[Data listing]

───

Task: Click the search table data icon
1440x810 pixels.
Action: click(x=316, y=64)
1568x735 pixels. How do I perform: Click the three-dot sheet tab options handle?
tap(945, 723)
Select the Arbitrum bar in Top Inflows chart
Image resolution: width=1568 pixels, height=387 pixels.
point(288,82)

───

**Your objective**
Update everything from the line containing "1568x735 pixels. How" down to the end of the records by replacing "sheet tab" with "worksheet tab", and reproduce only those lines with nothing else changed.

**Expected answer**
1568x735 pixels. How do I perform: Click the three-dot worksheet tab options handle?
tap(945, 723)
Select the Arbitrum bar in Top Inflows chart
Image resolution: width=1568 pixels, height=387 pixels.
point(288,82)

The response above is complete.